| WHAT THIS TASK INVOLVES |
Reproduce, word for word, the portion of the passage on Sturgill Simpson and country music that opens with the words "Beneath the foundation" and closes with "but it's there.".

=== READING PASSAGE ===

Beneath the foundation of country music -- too far down, but it's there -- there's a soft shaking. It's a low, quiet rumble that ever so often releases a quick jolt upward. It doesn't reach the foundation, but it's there.

That shake is a symbol of hope. It's not country music's savior. It's country music's defender.

That shake is Sturgill Simpson, and country music is ready for him to bust through its foundation, bring down the walls and blow that son of a bitch sky-high. It's time to rebuild country music, and Simpson is its chief architect.

I was sitting in a Dallas bar in the middle of the afternoon last Saturday (Nov. 15), being your typical 21st century bar patron -- drinking and nose-deep into my iPhone, largely ignoring my friends. I would apologize, but I would find out that a second Simpson show had been added that night at Club Dada in Dallas' Deep Ellum.

=== DATA LINES ===

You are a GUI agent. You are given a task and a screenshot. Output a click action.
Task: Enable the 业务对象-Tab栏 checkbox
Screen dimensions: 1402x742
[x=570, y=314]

===

| TASK RESPONSE |
Beneath the foundation of country music -- too far down, but it's there -- there's a soft shaking. It's a low, quiet rumble that ever so often releases a quick jolt upward. It doesn't reach the foundation, but it's there.